→ Task details
Reproduce every line of the listing below verbatim.
--- Data records ---
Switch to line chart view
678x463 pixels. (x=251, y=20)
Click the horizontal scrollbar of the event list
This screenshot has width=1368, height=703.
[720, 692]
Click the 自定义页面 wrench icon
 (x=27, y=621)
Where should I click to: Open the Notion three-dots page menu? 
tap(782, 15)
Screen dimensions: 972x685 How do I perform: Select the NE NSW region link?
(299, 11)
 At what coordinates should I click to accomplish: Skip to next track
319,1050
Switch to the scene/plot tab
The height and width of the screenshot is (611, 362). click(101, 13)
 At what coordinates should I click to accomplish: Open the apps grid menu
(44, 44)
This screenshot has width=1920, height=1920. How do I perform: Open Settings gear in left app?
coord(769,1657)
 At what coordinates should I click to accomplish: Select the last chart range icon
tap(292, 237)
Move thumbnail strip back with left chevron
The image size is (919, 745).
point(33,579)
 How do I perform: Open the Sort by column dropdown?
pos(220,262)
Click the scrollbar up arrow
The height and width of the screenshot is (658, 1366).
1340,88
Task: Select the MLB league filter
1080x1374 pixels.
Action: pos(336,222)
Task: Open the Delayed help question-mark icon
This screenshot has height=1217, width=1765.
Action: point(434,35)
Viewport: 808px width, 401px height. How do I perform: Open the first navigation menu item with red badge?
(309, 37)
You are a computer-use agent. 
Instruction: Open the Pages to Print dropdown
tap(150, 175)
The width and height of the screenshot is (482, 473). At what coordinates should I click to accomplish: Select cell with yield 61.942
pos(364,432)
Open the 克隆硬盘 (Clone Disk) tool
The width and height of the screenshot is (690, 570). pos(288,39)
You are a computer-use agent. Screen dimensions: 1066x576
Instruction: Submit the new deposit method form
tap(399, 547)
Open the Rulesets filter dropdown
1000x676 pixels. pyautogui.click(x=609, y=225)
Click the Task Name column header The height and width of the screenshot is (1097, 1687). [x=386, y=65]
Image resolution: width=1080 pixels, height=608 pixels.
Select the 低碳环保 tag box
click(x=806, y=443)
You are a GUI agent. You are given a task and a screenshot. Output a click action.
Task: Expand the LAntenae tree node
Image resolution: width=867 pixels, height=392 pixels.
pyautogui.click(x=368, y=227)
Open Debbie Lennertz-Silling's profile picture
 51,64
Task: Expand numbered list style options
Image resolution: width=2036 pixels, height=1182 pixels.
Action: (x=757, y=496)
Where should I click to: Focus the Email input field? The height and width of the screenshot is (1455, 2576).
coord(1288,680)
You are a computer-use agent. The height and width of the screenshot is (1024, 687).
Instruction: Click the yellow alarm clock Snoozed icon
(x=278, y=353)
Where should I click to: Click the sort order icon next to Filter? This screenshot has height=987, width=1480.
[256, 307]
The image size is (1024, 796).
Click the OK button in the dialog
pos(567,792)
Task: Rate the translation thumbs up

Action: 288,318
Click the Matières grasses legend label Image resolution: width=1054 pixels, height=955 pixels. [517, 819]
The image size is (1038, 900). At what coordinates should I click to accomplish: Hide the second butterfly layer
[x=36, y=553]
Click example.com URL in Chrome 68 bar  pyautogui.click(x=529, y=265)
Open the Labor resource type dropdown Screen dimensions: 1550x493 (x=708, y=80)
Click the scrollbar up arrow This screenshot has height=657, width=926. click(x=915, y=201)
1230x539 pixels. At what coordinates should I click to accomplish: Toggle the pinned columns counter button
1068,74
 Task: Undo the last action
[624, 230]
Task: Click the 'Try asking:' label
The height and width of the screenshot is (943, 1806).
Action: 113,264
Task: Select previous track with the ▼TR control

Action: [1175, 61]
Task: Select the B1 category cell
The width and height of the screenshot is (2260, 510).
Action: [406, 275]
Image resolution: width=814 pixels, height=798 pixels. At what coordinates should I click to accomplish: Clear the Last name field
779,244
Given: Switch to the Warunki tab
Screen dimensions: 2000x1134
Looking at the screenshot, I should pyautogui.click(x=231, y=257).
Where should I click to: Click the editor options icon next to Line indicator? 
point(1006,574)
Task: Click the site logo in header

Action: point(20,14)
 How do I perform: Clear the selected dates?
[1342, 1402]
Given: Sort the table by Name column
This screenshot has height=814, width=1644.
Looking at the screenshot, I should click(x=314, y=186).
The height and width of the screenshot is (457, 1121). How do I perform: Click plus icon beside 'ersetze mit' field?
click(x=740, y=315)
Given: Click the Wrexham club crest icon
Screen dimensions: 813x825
---
→ Task result
Switch to line chart view
678x463 pixels. (x=251, y=20)
Click the horizontal scrollbar of the event list
This screenshot has width=1368, height=703.
[720, 692]
Click the 自定义页面 wrench icon
 (x=27, y=621)
Where should I click to: Open the Notion three-dots page menu? 
tap(782, 15)
Screen dimensions: 972x685 How do I perform: Select the NE NSW region link?
(299, 11)
 At what coordinates should I click to accomplish: Skip to next track
319,1050
Switch to the scene/plot tab
The height and width of the screenshot is (611, 362). click(101, 13)
 At what coordinates should I click to accomplish: Open the apps grid menu
(44, 44)
This screenshot has width=1920, height=1920. How do I perform: Open Settings gear in left app?
coord(769,1657)
 At what coordinates should I click to accomplish: Select the last chart range icon
tap(292, 237)
Move thumbnail strip back with left chevron
The image size is (919, 745).
point(33,579)
 How do I perform: Open the Sort by column dropdown?
pos(220,262)
Click the scrollbar up arrow
The height and width of the screenshot is (658, 1366).
1340,88
Task: Select the MLB league filter
1080x1374 pixels.
Action: pos(336,222)
Task: Open the Delayed help question-mark icon
This screenshot has height=1217, width=1765.
Action: point(434,35)
Viewport: 808px width, 401px height. How do I perform: Open the first navigation menu item with red badge?
(309, 37)
You are a computer-use agent. 
Instruction: Open the Pages to Print dropdown
tap(150, 175)
The width and height of the screenshot is (482, 473). At what coordinates should I click to accomplish: Select cell with yield 61.942
pos(364,432)
Open the 克隆硬盘 (Clone Disk) tool
The width and height of the screenshot is (690, 570). pos(288,39)
You are a computer-use agent. Screen dimensions: 1066x576
Instruction: Submit the new deposit method form
tap(399, 547)
Open the Rulesets filter dropdown
1000x676 pixels. pyautogui.click(x=609, y=225)
Click the Task Name column header The height and width of the screenshot is (1097, 1687). [x=386, y=65]
Image resolution: width=1080 pixels, height=608 pixels.
Select the 低碳环保 tag box
click(x=806, y=443)
You are a GUI agent. You are given a task and a screenshot. Output a click action.
Task: Expand the LAntenae tree node
Image resolution: width=867 pixels, height=392 pixels.
pyautogui.click(x=368, y=227)
Open Debbie Lennertz-Silling's profile picture
 51,64
Task: Expand numbered list style options
Image resolution: width=2036 pixels, height=1182 pixels.
Action: (x=757, y=496)
Where should I click to: Focus the Email input field? The height and width of the screenshot is (1455, 2576).
coord(1288,680)
You are a computer-use agent. The height and width of the screenshot is (1024, 687).
Instruction: Click the yellow alarm clock Snoozed icon
(x=278, y=353)
Where should I click to: Click the sort order icon next to Filter? This screenshot has height=987, width=1480.
[256, 307]
The image size is (1024, 796).
Click the OK button in the dialog
pos(567,792)
Task: Rate the translation thumbs up

Action: 288,318
Click the Matières grasses legend label Image resolution: width=1054 pixels, height=955 pixels. [517, 819]
The image size is (1038, 900). At what coordinates should I click to accomplish: Hide the second butterfly layer
[x=36, y=553]
Click example.com URL in Chrome 68 bar  pyautogui.click(x=529, y=265)
Open the Labor resource type dropdown Screen dimensions: 1550x493 (x=708, y=80)
Click the scrollbar up arrow This screenshot has height=657, width=926. click(x=915, y=201)
1230x539 pixels. At what coordinates should I click to accomplish: Toggle the pinned columns counter button
1068,74
 Task: Undo the last action
[624, 230]
Task: Click the 'Try asking:' label
The height and width of the screenshot is (943, 1806).
Action: 113,264
Task: Select previous track with the ▼TR control

Action: [1175, 61]
Task: Select the B1 category cell
The width and height of the screenshot is (2260, 510).
Action: [406, 275]
Image resolution: width=814 pixels, height=798 pixels. At what coordinates should I click to accomplish: Clear the Last name field
779,244
Given: Switch to the Warunki tab
Screen dimensions: 2000x1134
Looking at the screenshot, I should pyautogui.click(x=231, y=257).
Where should I click to: Click the editor options icon next to Line indicator? 
point(1006,574)
Task: Click the site logo in header

Action: point(20,14)
 How do I perform: Clear the selected dates?
[1342, 1402]
Given: Sort the table by Name column
This screenshot has height=814, width=1644.
Looking at the screenshot, I should click(x=314, y=186).
The height and width of the screenshot is (457, 1121). How do I perform: Click plus icon beside 'ersetze mit' field?
click(x=740, y=315)
Given: Click the Wrexham club crest icon
Screen dimensions: 813x825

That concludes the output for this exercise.